Since I haven’t been seriously baking for that long. My best Christmas bake previously was a chocolate chip cookie that is a bit like an undersized muffin. It was not a pretty sight. Last year’s Christmas baking was my first real attempt to try to impress. I know, I know, the name of this blog is Bake to SLIGHTLY impress but you know deep down I do want to massively impress, it is just that it doesn’t always turn out right.
I have this wonderful recipe from The Kitchn for the best cut-out sugar cookies. I have baked it three times now and I see no reason to find a different one. It is freezable, you can make ahead of time, makes a decent number of cookies and taste great. The only thing I need to worry about it trying to make them pretty and festive. I have tried this easy icing, she made it look easy and pretty. Mine turned out with a lot of crystalization on top and nothing quite as nice. The internet suggested royal icing is the way to go. It will looks nicer, and the details would be crisp and beautiful.
Royal icing is an icing involving meringue. Traditionally you beat an eggwhite till it peaks (never done it so I am not sure what kind of peaks), then sugar and water.

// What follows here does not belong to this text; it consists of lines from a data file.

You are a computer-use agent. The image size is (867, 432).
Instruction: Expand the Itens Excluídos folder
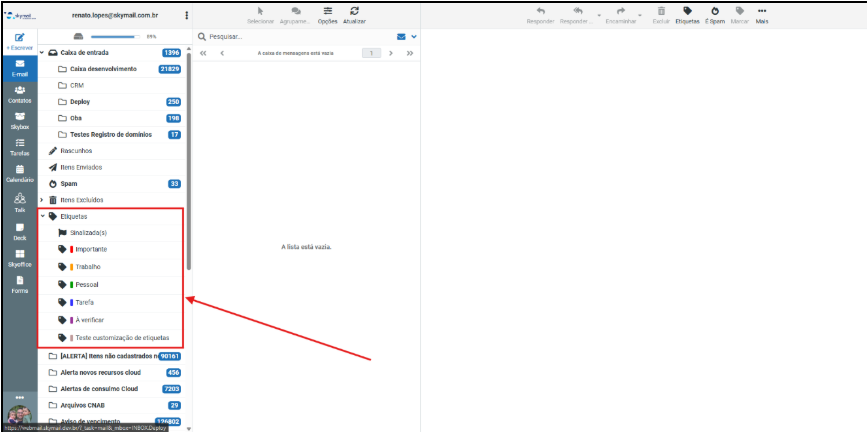[42, 200]
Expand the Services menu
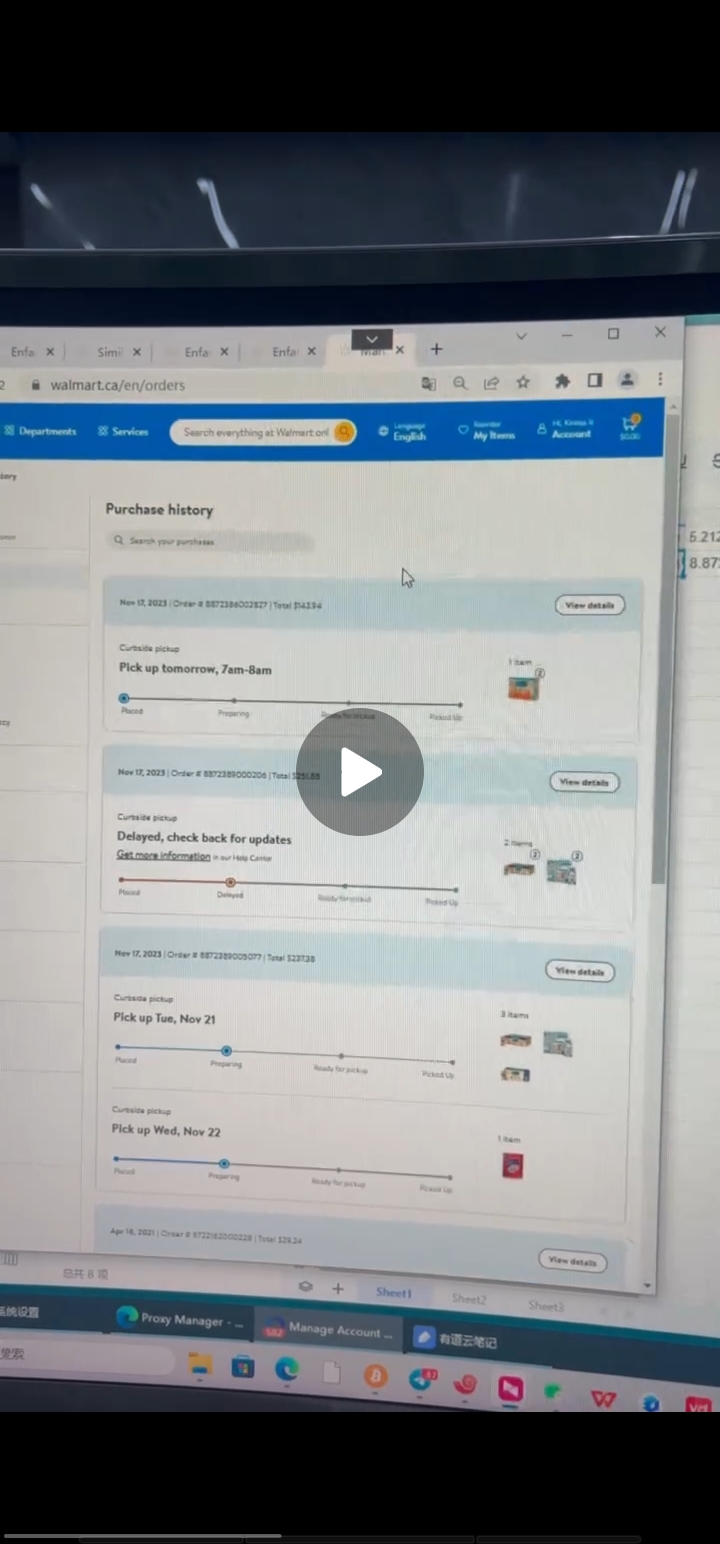Viewport: 720px width, 1544px height. coord(123,431)
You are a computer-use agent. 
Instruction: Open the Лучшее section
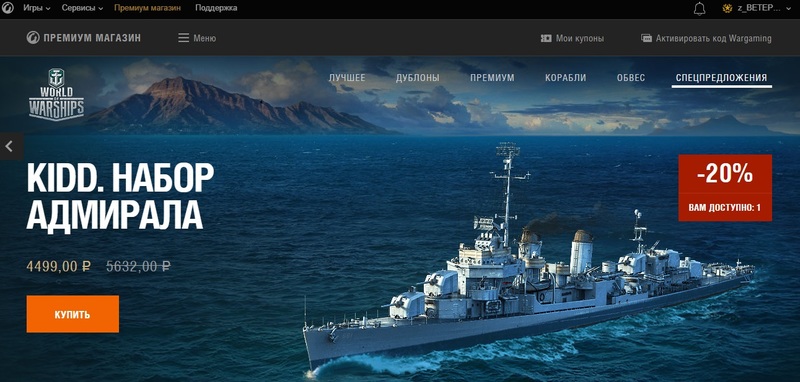(347, 78)
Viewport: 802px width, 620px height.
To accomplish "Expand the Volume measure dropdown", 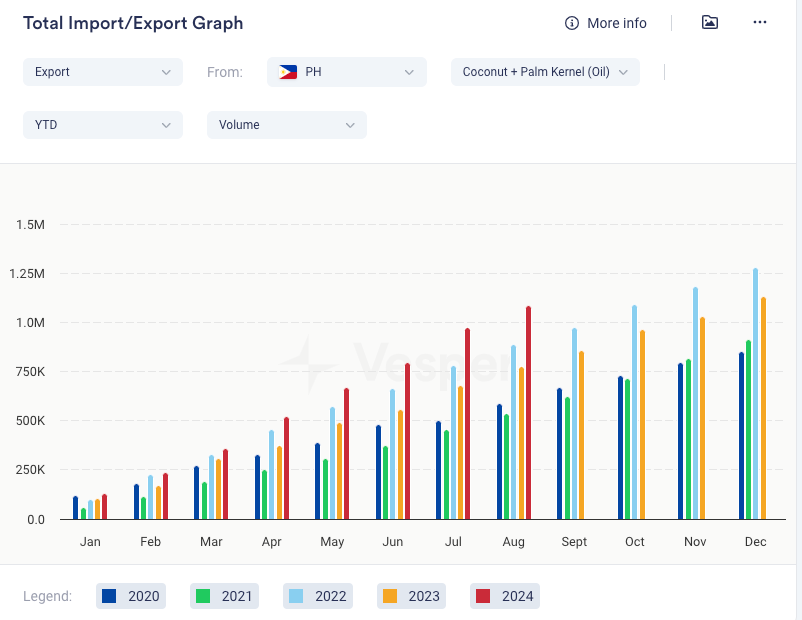I will 286,125.
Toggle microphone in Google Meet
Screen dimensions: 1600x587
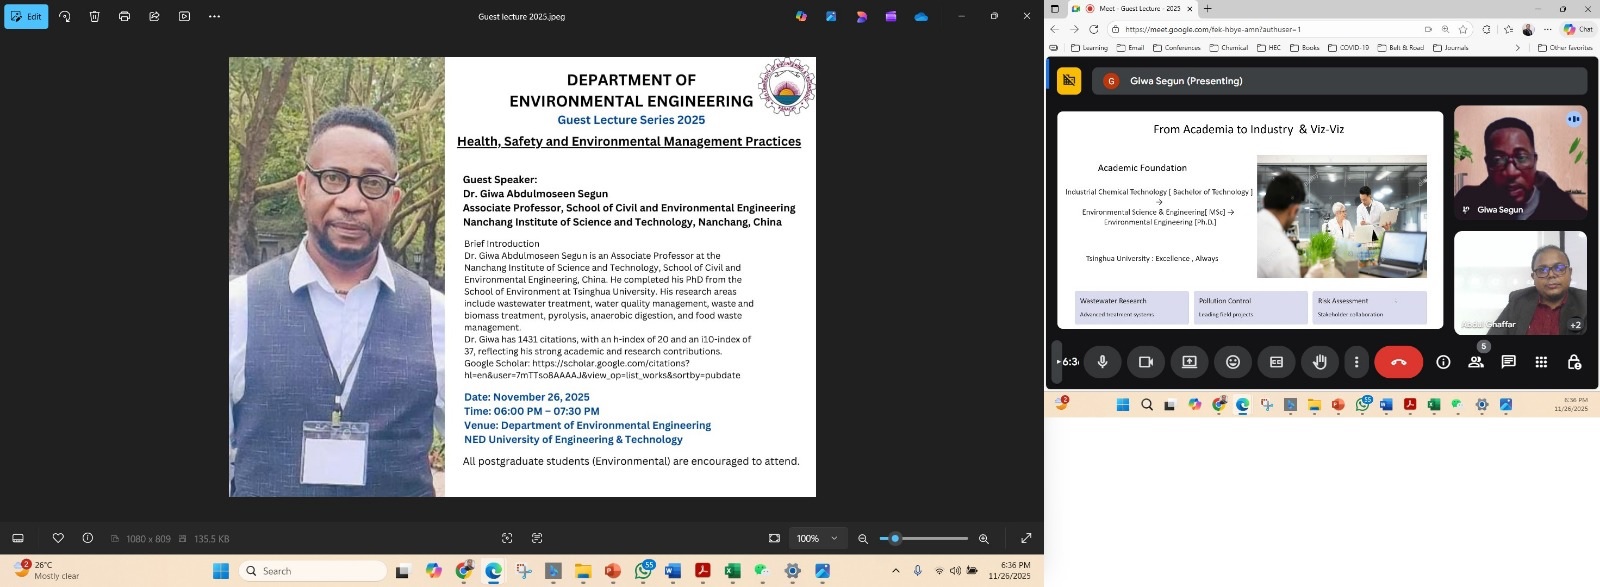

I used meringue powder, because it smells nice and I don’t have to break any eggs.
On last year’s cookies the steps went like this.
1. Make border icing. Ice the border. Wait till it is a little set.
2. Make flood icing. Fill the shape. Wait till it dries and sets.
3. If your first border icing is still liquid and you didn’t need a different colour, use that to add some details.
Border icing and flood icing needs to be different consistencies. To make the right consistency you lift it with a spoon, count to 20, say a prayer and make an animal sacrafice, that sort of thing. You have to keep it moist by covering it or else it hardens and flakes. If you need more than one colour or didn’t make enough of the same colour you will have to try to match the batches with your tired and jaded eyes which no longer see colours. Only the end when this is all done. So all and all, it is a bit of a pain in the ass.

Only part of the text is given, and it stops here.